El presidente de Estados Unidos, Donald Trump, aseguró que no asumió “ningún compromiso” sobre Taiwán durante su visita oficial a China y afirmó que no cree que exista riesgo de un conflicto con Beijing por la isla, uno de los temas más sensibles en la relación entre las dos mayores potencias del mundo.
Las declaraciones llegaron al cierre de la cumbre de dos días que Trump mantuvo en Beijing con el presidente chino Xi Jinping, en medio de un escenario internacional marcado por la guerra entre Estados Unidos e Irán y por la creciente competencia económica y estratégica entre Washington y Beijing.
A bordo del Air Force One, Trump dijo ante periodistas que considera que la situación “estará bien” y sostuvo que Xi “no quiere ver una guerra”. El mandatario republicano evitó dar precisiones sobre el futuro de la política estadounidense hacia Taiwán, aunque reconoció que tomará una decisión sobre nuevas ventas de armas a la isla “en un período relativamente corto”.
También señaló que necesita conversar con “la persona que dirige Taiwán”, en referencia al presidente Lai Ching-te, a quien el gobierno chino considera un dirigente separatista.
Durante la cumbre, Xi volvió a dejar en claro la postura de Beijing y calificó a Taiwán como “el asunto más importante” en la relación bilateral. El líder chino advirtió además que una mala gestión de la cuestión taiwanesa podría derivar en un conflicto entre ambos países.
Más tarde, la Cancillería china sostuvo en un comunicado que la delegación estadounidense había demostrado comprender la posición de Beijing y aseguró que Washington no respalda una eventual independencia de Taiwán.
Estados Unidos rompió relaciones diplomáticas formales con Taiwán en 1979 para reconocer oficialmente a la República Popular China. Sin embargo, mantiene vínculos no oficiales con la isla y conserva la posibilidad de asistirla militarmente bajo la Ley de Relaciones con Taiwán.
Además de la tensión sobre Taiwán, Trump y Xi discutieron la situación en Medio Oriente y coincidieron en la necesidad de avanzar hacia el fin de la guerra con Irán y reabrir el estrecho de Ormuz, una vía clave para el transporte mundial de petróleo.
Trump afirmó que ambos líderes comparten posiciones similares sobre la estabilidad internacional y destacó que Xi ofreció colaboración para garantizar la reapertura de la ruta marítima.
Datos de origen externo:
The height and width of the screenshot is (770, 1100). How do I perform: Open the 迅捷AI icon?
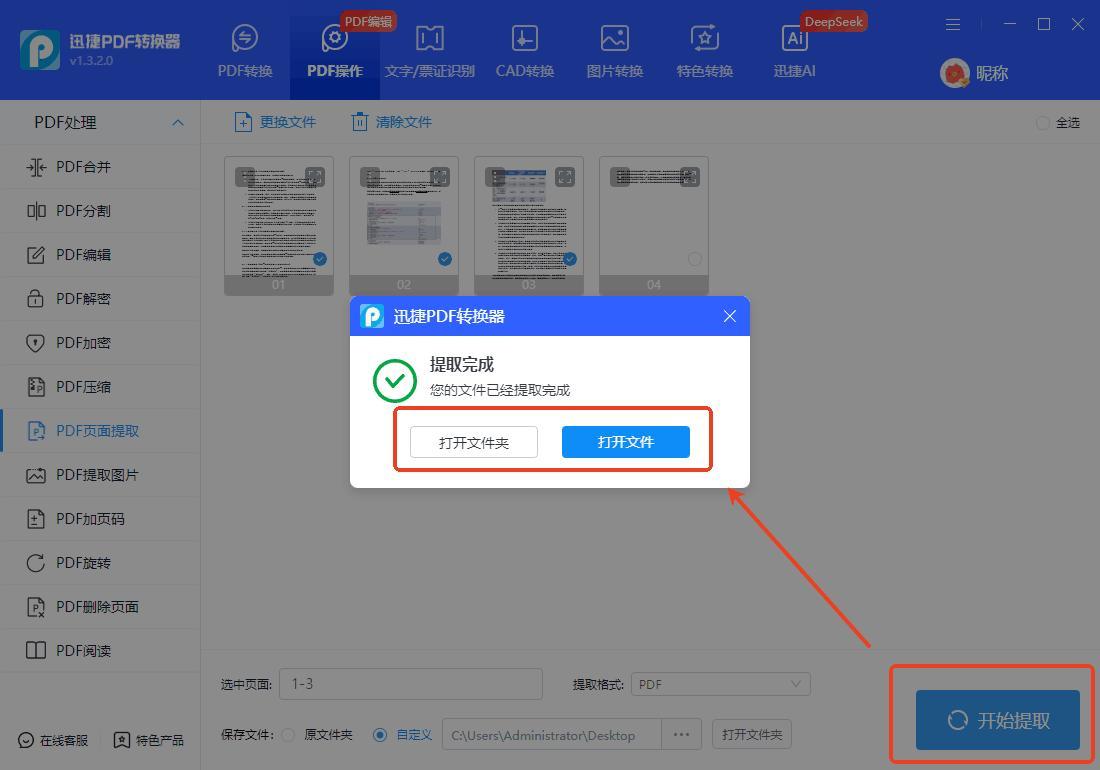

Según el mandatario estadounidense, el presidente chino también prometió no suministrar equipamiento militar a Irán.
La visita incluyó reuniones en el Gran Salón del Pueblo y en Zhongnanhai, el complejo donde reside y trabaja la cúpula del Partido Comunista chino. Ambos mandatarios compartieron además un almuerzo de trabajo y conversaciones privadas.
En el plano económico, Trump aseguró que China comprará “miles de millones de dólares” en soja estadounidense y adelantó que Xi aceptó ordenar la adquisición de 200 aviones Boeing. Sin embargo, evitó hablar sobre aranceles y sobre una posible extensión de la tregua comercial vigente entre ambos países.
La Cancillería china informó que las delegaciones económicas acordaron ampliar el comercio bilateral bajo un esquema de reducción recíproca de aranceles y crear nuevos mecanismos para discutir inversiones y acceso a mercados.
Trump estuvo acompañado por varios ejecutivos de grandes compañías estadounidenses, entre ellos Elon Musk, Jensen Huang y Tim Cook, quienes participaron de parte de las actividades oficiales en Beijing.